Can someone explain why? Is 0x200 not a valid memory location?
In the general case - the behavior you will get is undefined - everything can happen.
In linux for example, the first 1GB is reserved for kernel, so if you try to access it - you will get a seg fault because you are trying to access a kernel memory in user mode.
No idea how it works in windows.
Reference for linux claim:
Currently the 32 bit x86 architecture is the most popular type of
computer. In this architecture, traditionally the Linux kernel has
split the 4GB of virtual memory address space into 3GB for user
programs and 1GB for the kernel.
Adding to what #amit wrote:
In windows it is the same. In general it is the same for all protected-mode operating systems. Since DOS etc. are no longer around it is the same with all systems except kernel-mode (km-drivers) and embedded systems.

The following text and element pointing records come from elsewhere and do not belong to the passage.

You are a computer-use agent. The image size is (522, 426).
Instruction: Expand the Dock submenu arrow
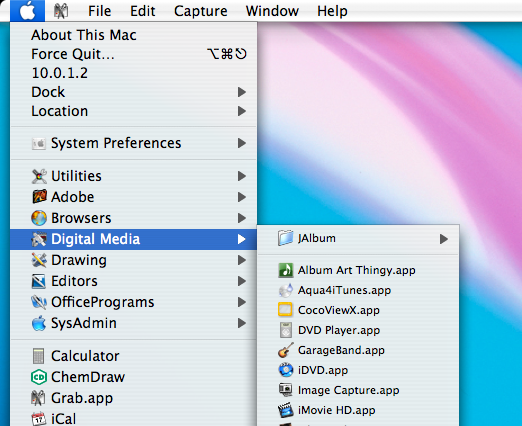tap(242, 92)
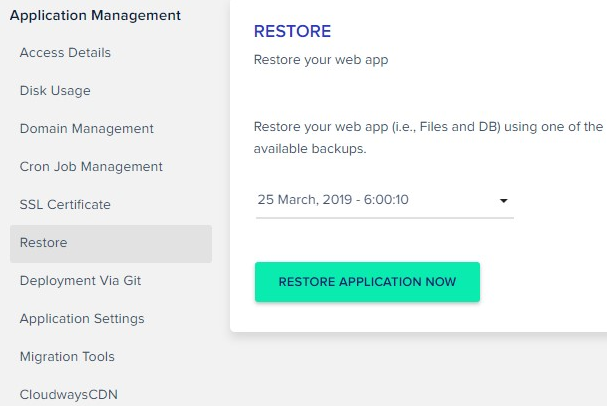
Task: Click the gray area below the Restore card
Action: pos(420,370)
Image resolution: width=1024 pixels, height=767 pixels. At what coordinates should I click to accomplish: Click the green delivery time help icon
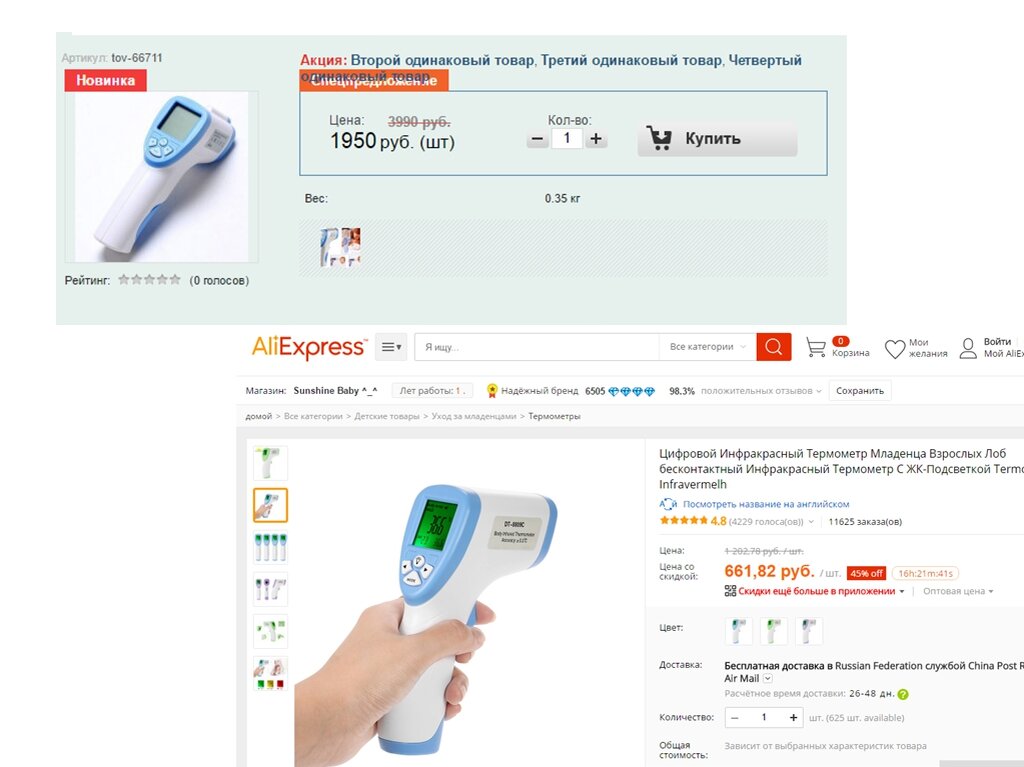[x=903, y=694]
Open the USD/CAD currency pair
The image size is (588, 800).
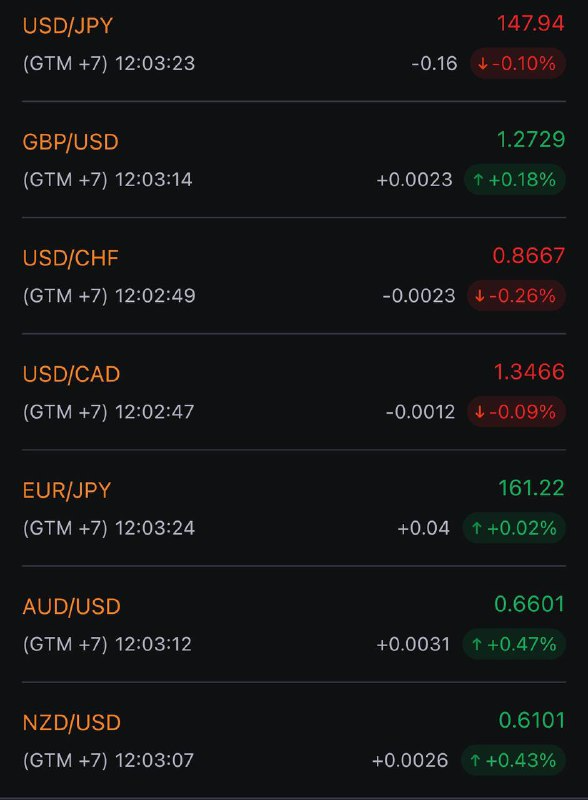pos(294,392)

The operating system manages which memory-pages you are allowed to write to and places markers that will make the cpu automatically raise access-violations if some other page is written to.
Up until the "checkpoint", you haven't accessed memory location 0x200, so everything works fine.
There I'd a local variable x in the function main. It is of type "pointer to int". x is assigned the value 0x200, and then that value is printed. But the target of x hasn't been accessed, so up to this point it doesn't matter whether x holds a valid memory address or not.
Then scanf tries to write to the memory address you passed in, which is the 0x200 stored in x. Then you get a seg fault, which is certainly sac possible result of trying to write to an arbitrary memory address.
So what are your doubts? What makes you think that this might work, when you come across this code that clearly doesn't?
Writing to a particular memory address might work under certain conditions, but is extremely unlikely to in general. Under all modern OSes, normal programs do not have control over their memory layout. The OS decides where initial things like the program's code, stack, and globals go. The OS will probably also be using some memory space, and it is not required to tell you what it's using. Instead you ask for memory (either by making variables or by calling memory allocation routines), and you use that.
So writing to particular addresses is very very likely to get either memory that hasn't been allocated, or memory that is being used for some other purpose. Neither of those is good, even if you do manage to hit an address that is actually writable. What if you clobber sundry some piece of data used by one of your program's other variables? Or some other part of your program clobbers the value you just wrote?
You should never be choosing a particular hard-coded memory address, you should be using an address of something you know is a variable, or an address you got from something like malloc.